Estrategistas navais e oficiais militares ocidentais dizem que a capacidade da China de navegar no Ártico poderia reduzir significativamente informações valiosas sobre os recursos naturais que aguardam sob o gelo derretido, reduzir o tempo de viagem para transporte comercial e posicionar submarinos nucleares mais perto de alvos potenciais, incluindo os EUA.

“Os chineses estão a tornar-se cada vez mais agressivos em todo o Extremo Norte”, disse o general da Força Aérea dos EUA, Alexus Grinkiewicz, o principal chefe militar da Organização do Tratado do Atlântico Norte. Os navios chineses em missões de pesquisa muitas vezes cobrem alvos militares, disse ele.

A China declarou-se uma “potência próxima do Ártico”, que Pequim espera colocar ao lado dos EUA e da Rússia. O Ministério dos Negócios Estrangeiros da China afirma que as suas atividades no Ártico são razoáveis ​​e legais e “contribuem para manter e promover a paz, a estabilidade e o desenvolvimento sustentável na região”.

Pequim vê as futuras rotas marítimas através do Extremo Norte como um atalho para o comércio global, a chamada Rota da Seda Polar. A China enviou este verão um navio de carga para o porto polaco de Gdansk através da travessia do Pólo Norte, uma rota duas vezes mais rápida que o tempo de viagem utilizando o Canal de Suez. As autoridades chinesas afirmaram que planeiam expandir o transporte transfronteiriço de carga com a Rússia, especialmente a importação de gás natural liquefeito.

Durante a Guerra Fria, o Ártico marcou uma linha de frente que separava os membros da OTAN e Moscovo. As suas águas ofereceram à Rússia portas de entrada para os oceanos Atlântico e Pacífico, que os EUA e os seus aliados guardaram de perto até ao início da década de 1990 e agora policiam novamente.

As águas do Ártico dão a outras nações uma vantagem militar devido à sua proximidade com o Pólo Norte. Em 1959, os EUA enviaram para lá o terceiro submarino movido a energia nuclear do mundo para sair do gelo, enviando um forte aviso ao Kremlin. Moscou resistiu em 1962. Hoje, os dois rivais enviam novamente submarinos para exercícios no Ártico.

As tensões no Extremo Norte, reavivadas pela invasão da Ucrânia pela Rússia, estão a aumentar com o alcance da China. Os EUA e os seus aliados esperam que Pequim envie submarinos armados para o Pólo Norte dentro de alguns anos. A China já possui navios de nível militar na região do Ártico e está a expandir a sua frota de quebra-gelos.

Os EUA e os aliados estão a treinar mais forças do Árctico em resposta a novas ameaças. Eles reforçaram guardas de caça da Islândia e de outros lugares. O Presidente Trump fechou um acordo de construção naval com a Finlândia para expandir a frota quebra-gelo dos EUA e pressionou a Dinamarca a expandir as suas defesas dentro e ao redor da Gronelândia.

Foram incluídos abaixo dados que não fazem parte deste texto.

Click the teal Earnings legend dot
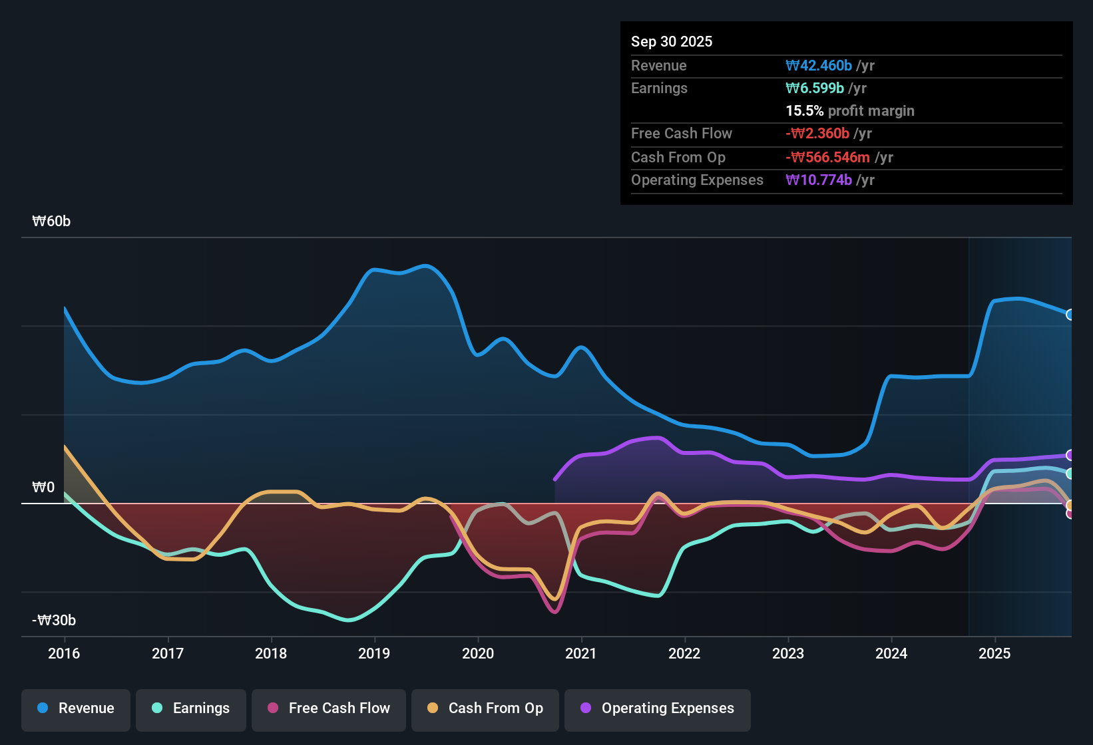Image resolution: width=1093 pixels, height=745 pixels. click(156, 708)
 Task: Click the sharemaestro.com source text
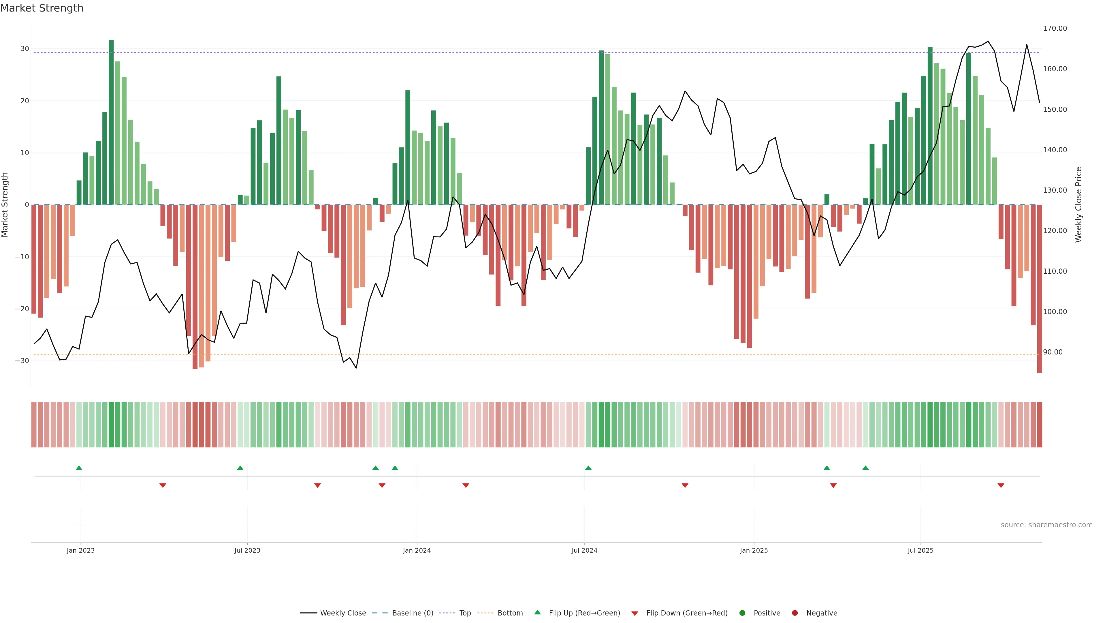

Em Dezembro, Grinkiewicz colocou os membros da NATO, Dinamarca, Suécia e Finlândia, sob os Comandos do Atlântico e do Árctico da aliança para reforçar as defesas no Extremo Norte, citando “a solidariedade dos nossos adversários”.

Aviões militares chineses e russos realizaram patrulhas perto do Alasca pela primeira vez no ano passado, e bombardeiros chineses de longo alcance voaram de uma base aérea russa.

O general Gregory Guillot, comandante do Comando de Defesa Aeroespacial da América do Norte, ou Norad, disse ao Congresso em Abril que tal cooperação não só daria à China novas capacidades para atacar a América do Norte, mas também aumentaria a perspectiva de um ataque conjunto por parte dos adversários mais poderosos da América.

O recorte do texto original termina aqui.